- Born: 1931 (age 94–95) Harbin, Heilongjiang, Republic of China
- Other name: Vieta Dyer

Academic background
- Education: Fu Jen Catholic University; Georgetown University (Master); Australian National University (PhD);

= Svetlana Rimsky-Korsakoff =

Chinese-born Russian scholar

Svetlana Rimsky-Korsakoff (also known as Vieta Dyer; born 1931) is a scholar of Russian descent. She grew up in China during her early years but later left the country. She is well known for her research on the Dungan people.

== Biography ==
Rimsky-Korsakoff was born in Harbin, as the daughter of Nicolai Rimsky-Korsakoff, a White Army officer who settled in Harbin after the Russian Revolution. After Rimsky-Korsakoff's birth, Nicolai took the family to Peking, where Svetlana received a mixed Russian-Chinese education. After the Marco Polo Bridge incident, Nicolai again fled with his family to Yunnan, where he obtained Chinese citizenship.

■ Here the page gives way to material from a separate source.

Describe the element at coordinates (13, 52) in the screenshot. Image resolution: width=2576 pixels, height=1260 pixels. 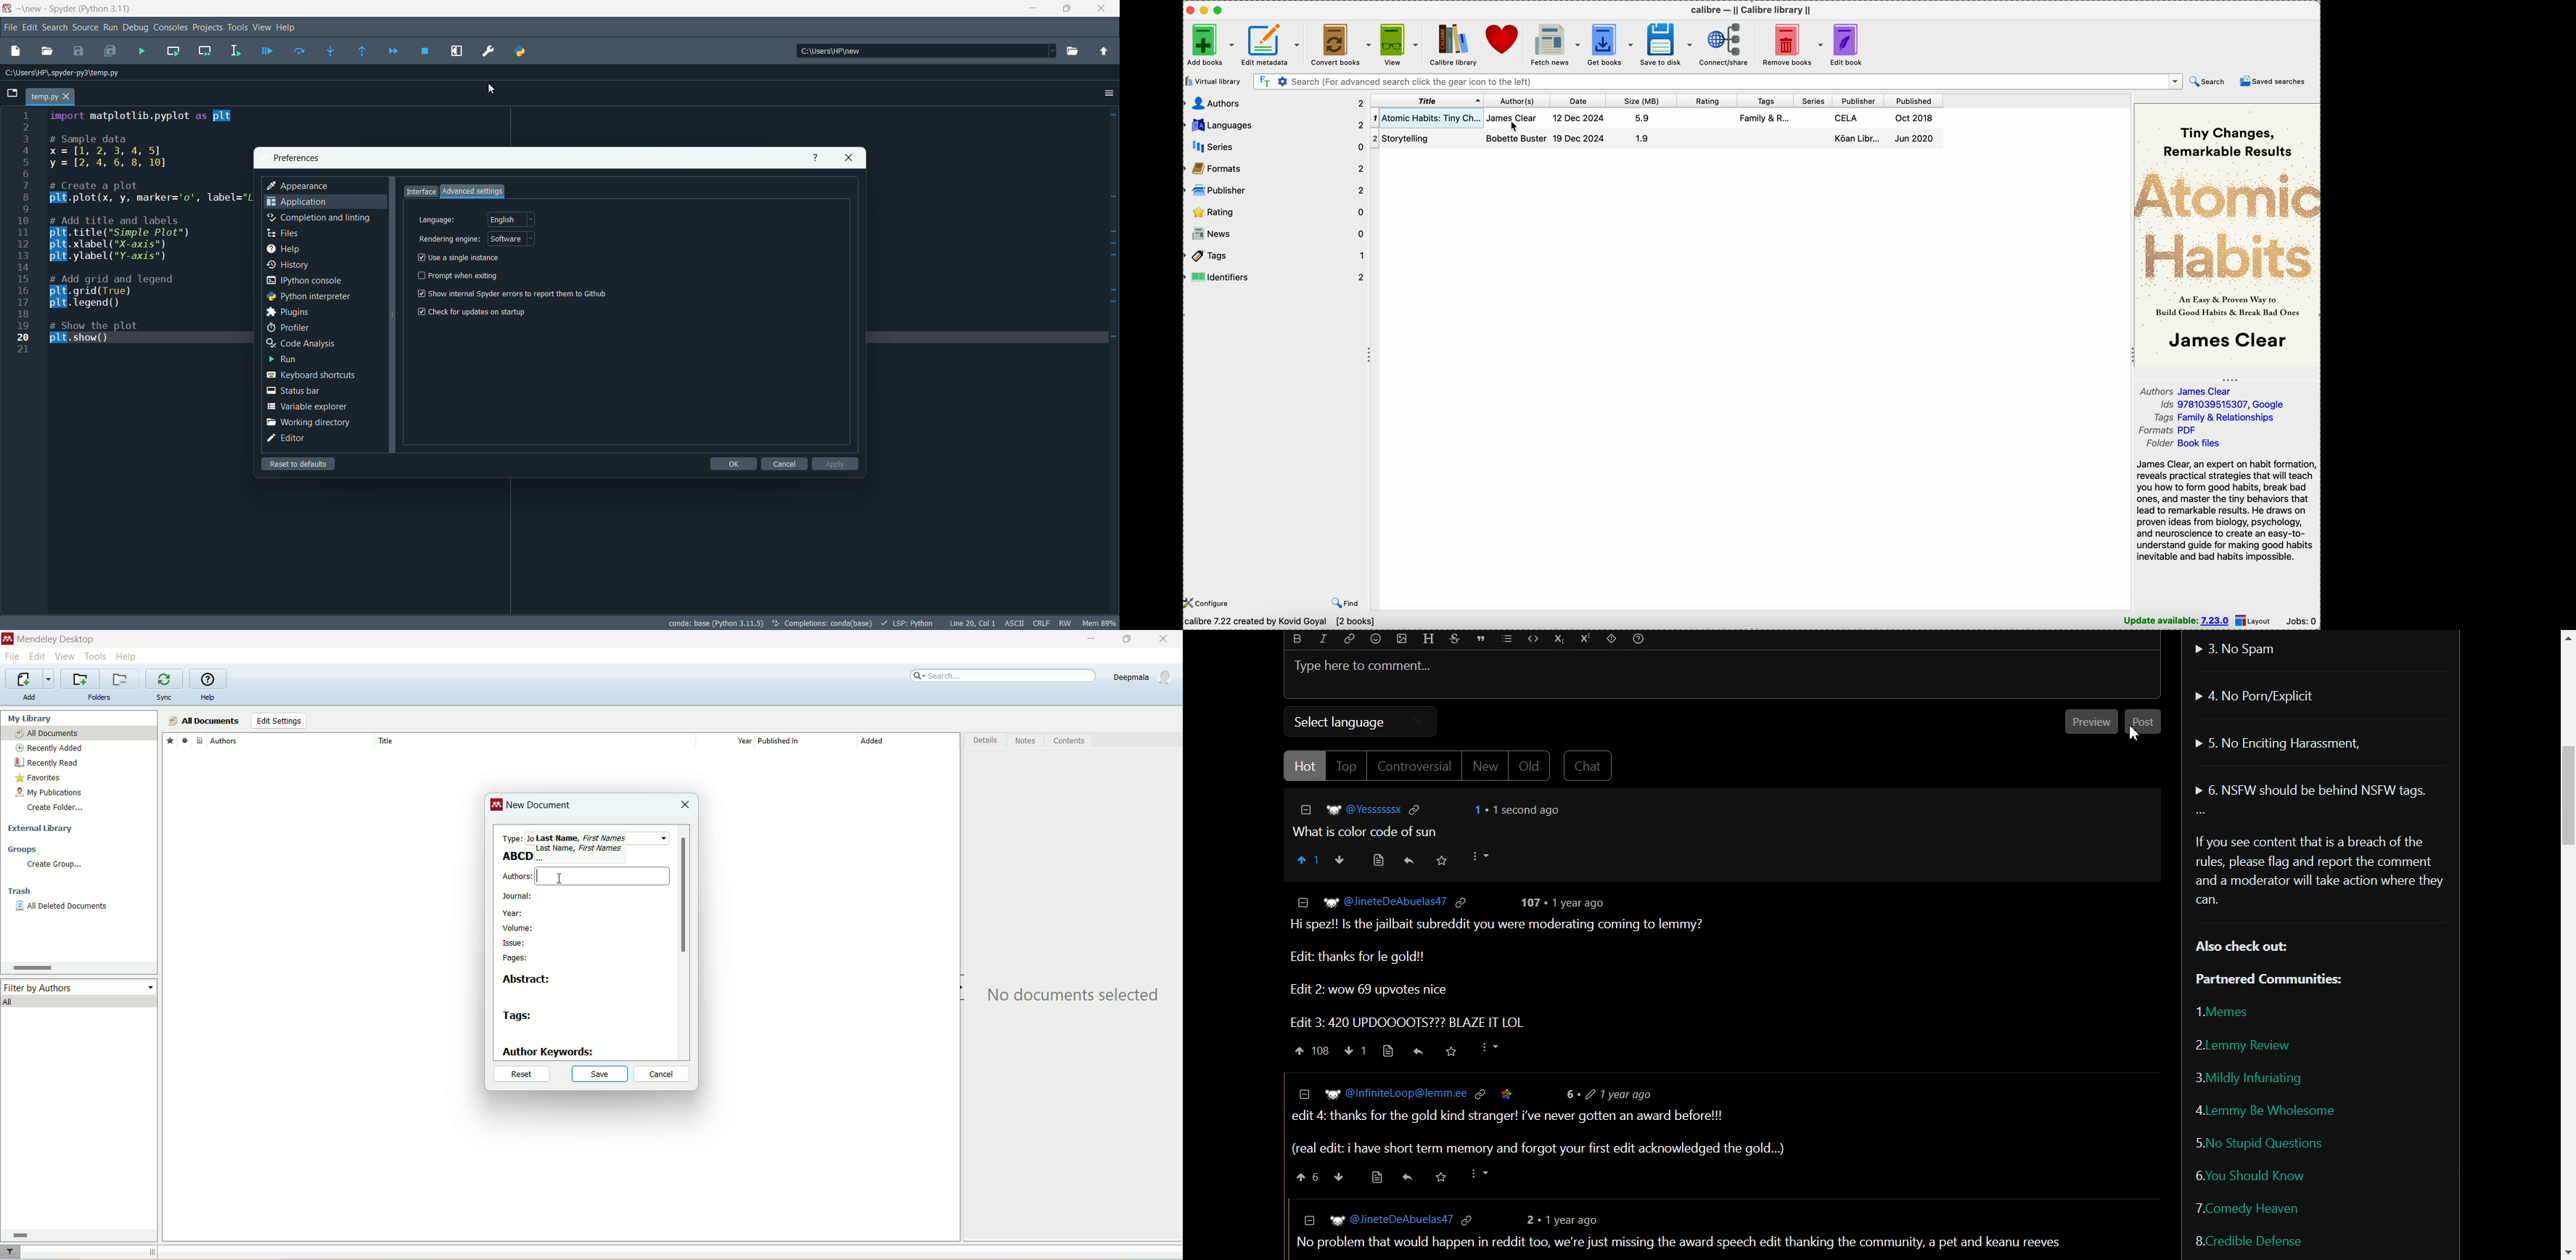
I see `new file` at that location.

In 1945, Japan surrendered and the Rimsky-Korsakoff family returned to Beijing. After returning to Peking, Svetlana attended the Fu Jen Catholic University in Beijing. Here she witnessed the conflict between the Communists and the Kuomintang and was present during the siege of the Fu Jen University campus by Communist forces and was forced to participate in the anti-missionary movement under Mao Zedong.

In 1949, when the People's Republic of China was founded, the Rimsky-Korsakoff family was stripped of their Chinese citizenship, and after a period of financial and psychological hardship, the family fled the country on a boat with the last missionaries expelled from China.

In the 1960s, Rimsky-Korsakoff enrolled at Georgetown University in Washington, D.C., to pursue a master's degree in Asian languages. It was here that she met Paul Serruys, who, after learning about Rimsky-Korsakoff's background, suggested that Svetlana study the languages of the Dungans, a Chinese minority in Central Asia. In 1964, Svetlana delivered her master's thesis, "The Dungan Dialect: Introduction and Morphology".

After graduating from Georgetown, she returned to Australia and taught Chinese at the Australian National University while pursuing her PhD. She initially wanted to work on Classic of Filial Piety, but then turned to a 13th-century Korean Chinese manual, Lao Ch'i-ta. In 1983, she submitted her doctoral thesis. During this period, she also conducted research on the Dungans and published a number of papers.